Mutations in the RET (Rearranged during Transfection) receptor tyrosine kinase are highly prevalent in medullary thyroid cancer (MTC), with over 90% of hereditary and 25%-40% of sporadic MTC patients carrying a RET mutation. For metastatic MTC, the overall five-year disease-specific survival is about 50% with RET mutated MTC being associated with a more aggressive form of the disease and worse prognosis. Recent developments in tyrosine kinase inhibitors (TKIs) have made them the most administered therapies in the first-line treatment setting and have significantly extended disease-free survival for patients with the disease.

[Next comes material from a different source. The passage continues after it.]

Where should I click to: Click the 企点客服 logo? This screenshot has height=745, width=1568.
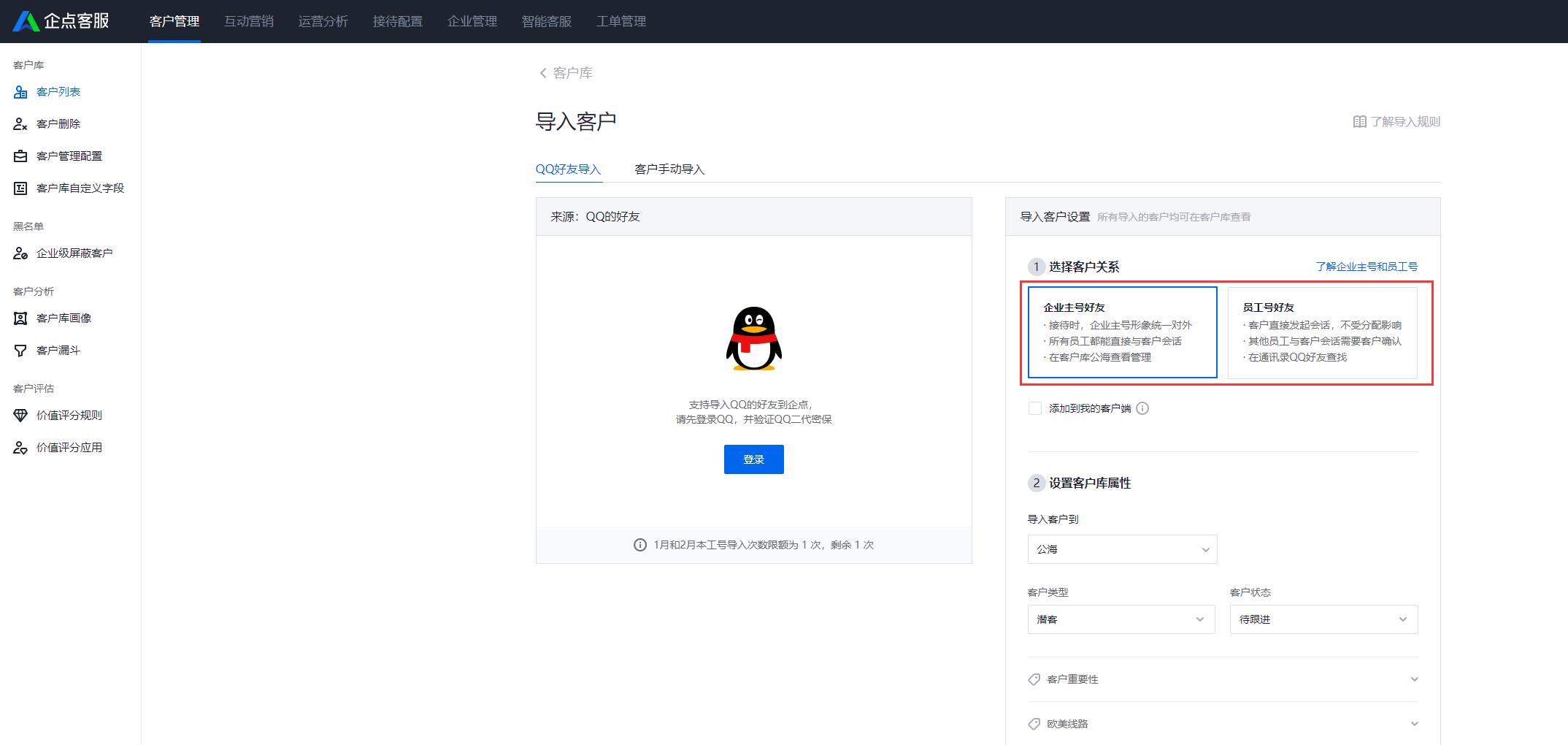pyautogui.click(x=62, y=21)
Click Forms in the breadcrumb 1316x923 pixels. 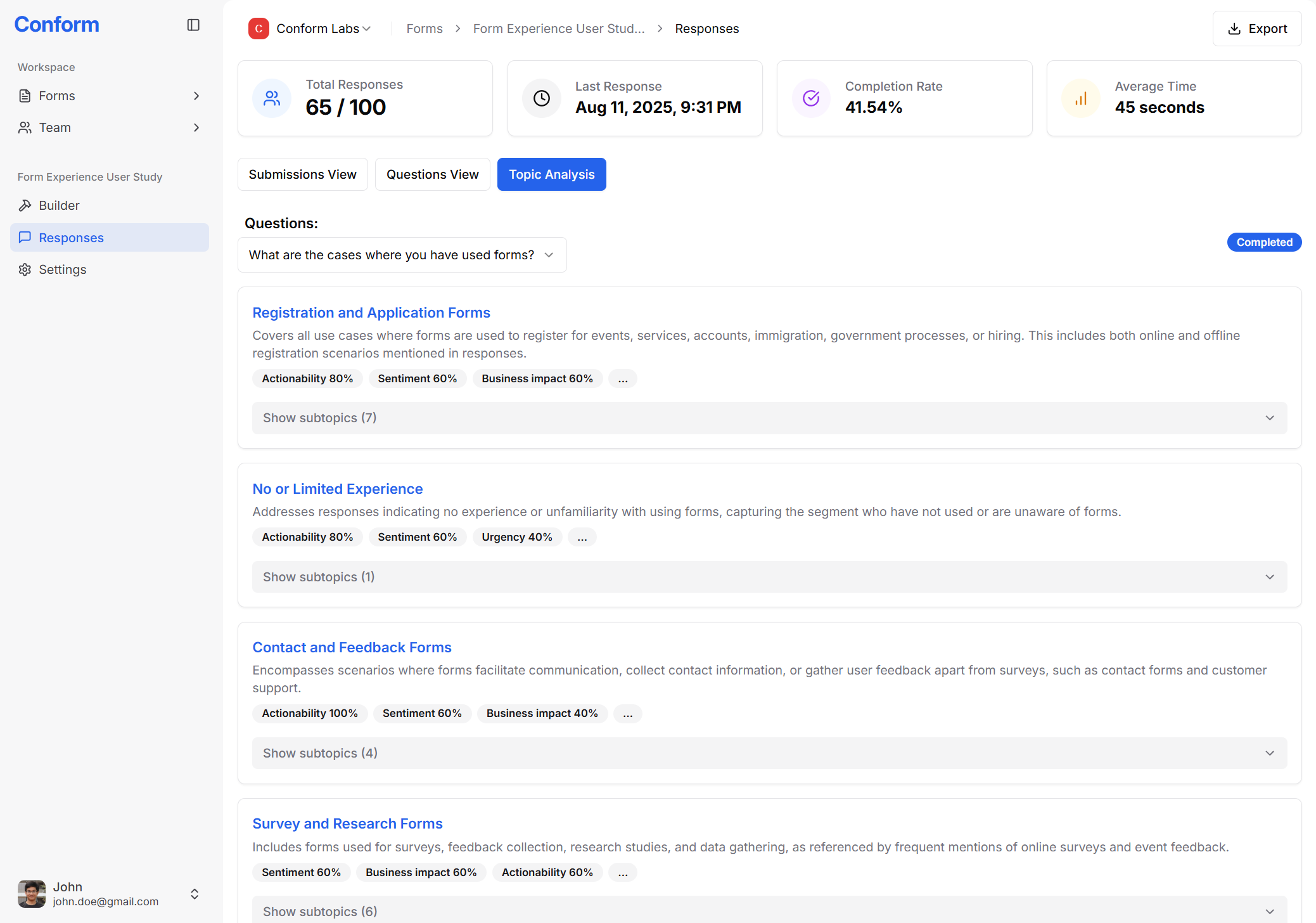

Current National Comprehensive Cancer Network guidelines have assigned category 1 recommendations to multi-TKI therapies, such as Sanofi’s Caprelsa (vandetanib) and Exelixis’s Cometriq (cabozantinib) for the treatment of metastatic RET-mutant MTC. The clinical performance of Eli Lilly’s Retevmo (selpercatinib) in RET-mutant MTC patients was recently revealed at the European Society of Medical Oncology conference on 21 October. Retevmo, a potent selective RET inhibitor, outperformed patients receiving either Caprelsa or Cometriq (control group) in progression-free survival (PFS) for the first-line treatment of advanced or metastatic RET-mutant MTC. The trial, LIBRETTO-531, enrolled 291 patients. After a year of follow-up and while the median PFS was not reached in the Retevmo group, the PFS was 21.1% greater when compared to the control (86.8% versus 65.7%). The treatment failure-free survival was also greater with Retevmo compared to the control group at 12 months. Adverse events leading to discontinuation of treatment between Retevmo and the control groups heavily favoured Retevmo, with an absolute reduction of 22.1% in treatment discontinuation.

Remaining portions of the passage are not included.